* Extract to read:
##########

Forces Driving and Shaping Legal Training Reform in Japan

D H Foote

[2007] LegEdDig 8; (2007) 15(1) Legal Education Digest 20

7 Aust J Asian L 3, 2006, pp 241–263

In the past few years, Japan has planned and implemented the most fundamental reforms to its system for training legal professionals in over half a century. The centrepieces of the reforms are the establishment of a new system of graduate-level law schools that bears many parallels to the US law school model. In April 2004, 68 new law schools commenced operations under this system. Numerous related reforms have already been undertaken, and other related transformations, including alterations to the bar examination and apprenticeship training (conducted through the Legal Training and Research Institute or LTRI), will take effect in the near future.

In 1999, then-Prime Minister Keizo Obuchi proposed the establishment of an advisory council, the Justice System Reform Council, and the Diet enacted legislation establishing that Council. The Reform Council was charged with reviewing the entire justice system. One of the most important sets of recommendations of the Reform Council related to reform to the legal training system.

##########

* Given information:
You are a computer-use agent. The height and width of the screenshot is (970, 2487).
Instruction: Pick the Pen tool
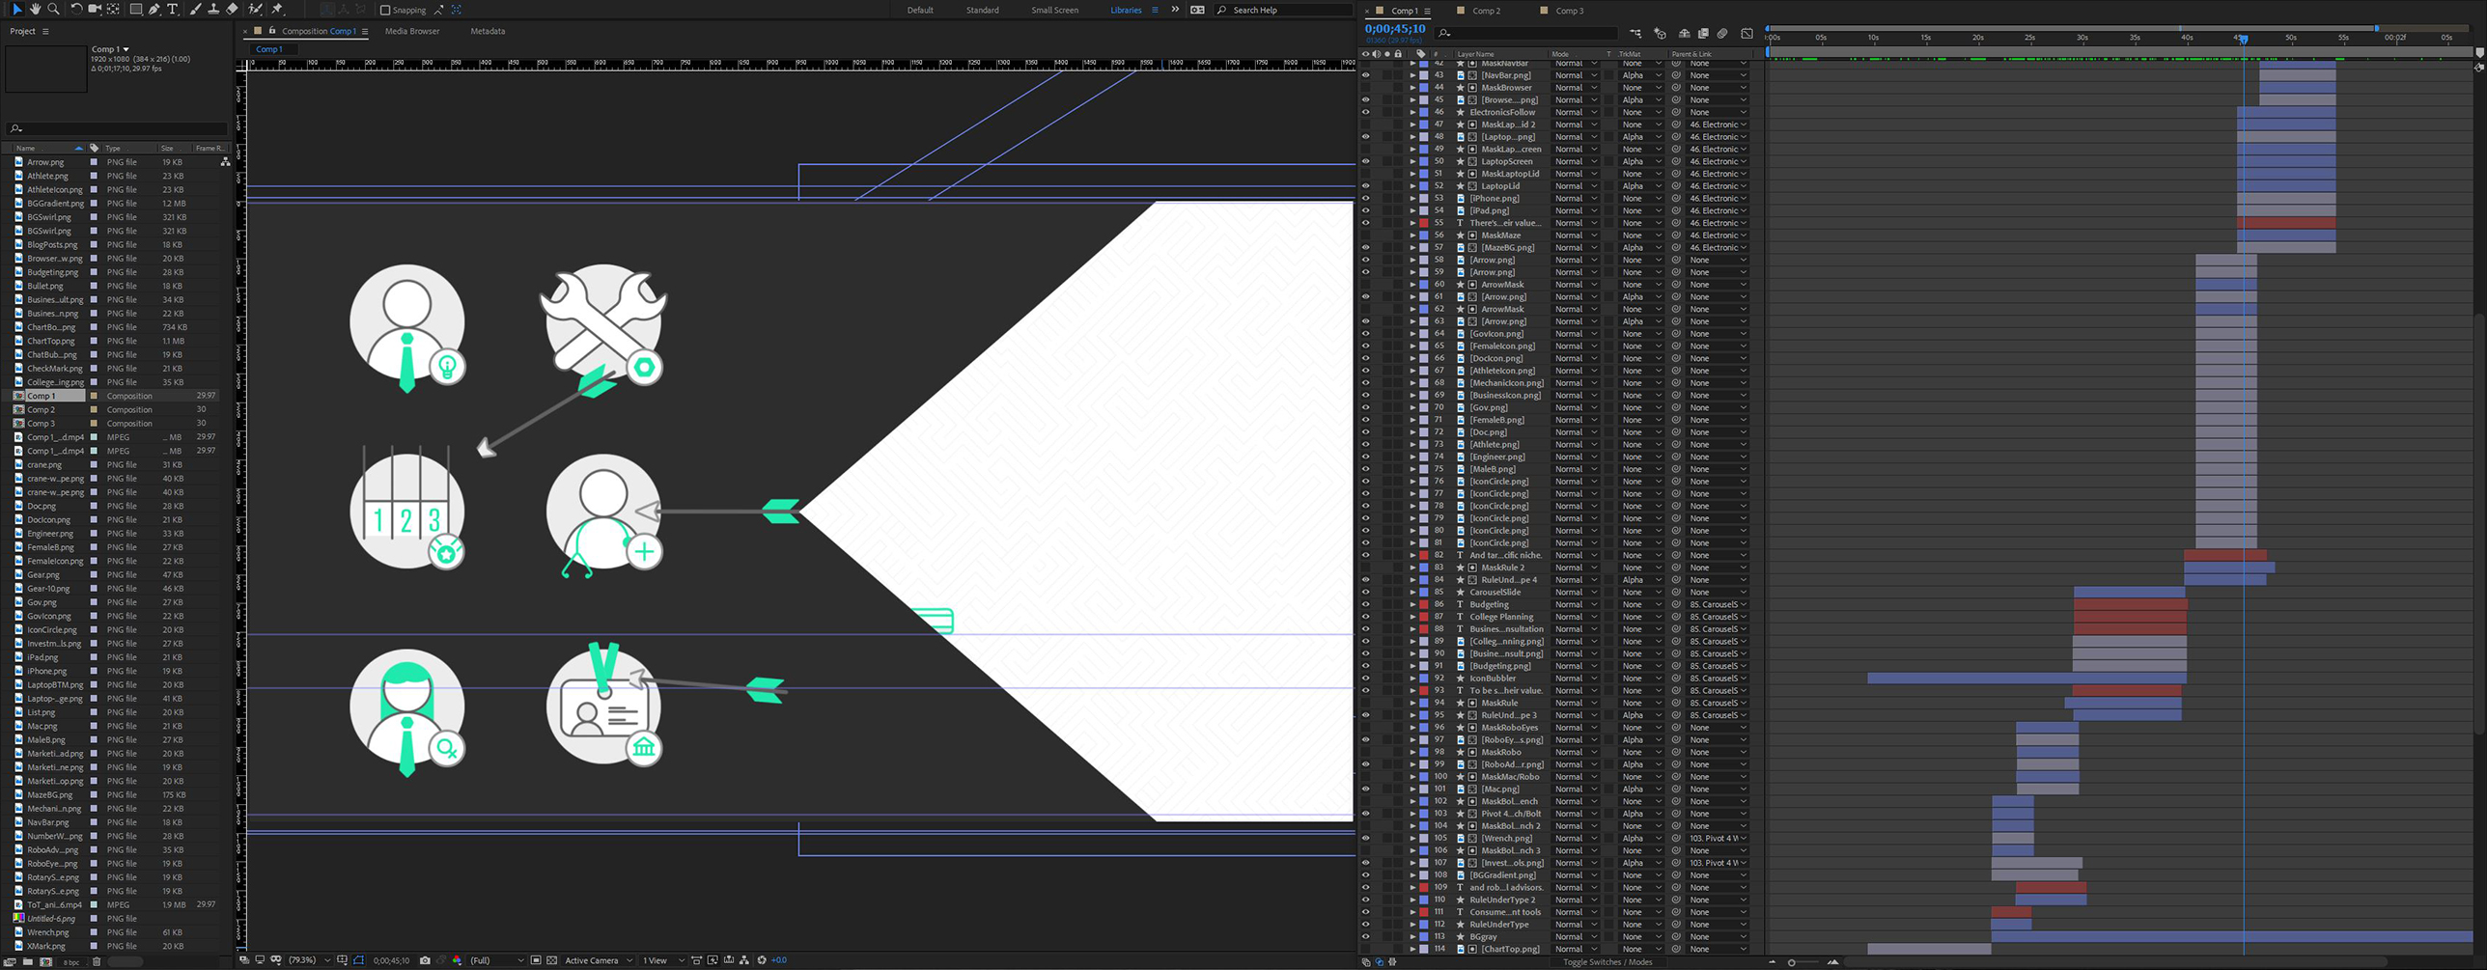pyautogui.click(x=154, y=9)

##########

* Task directions:
According to the passage on legal training reform in Japan, how many new law schools began operating in April 2004? The data have no role in this exercise.

* Result for this exercise:
68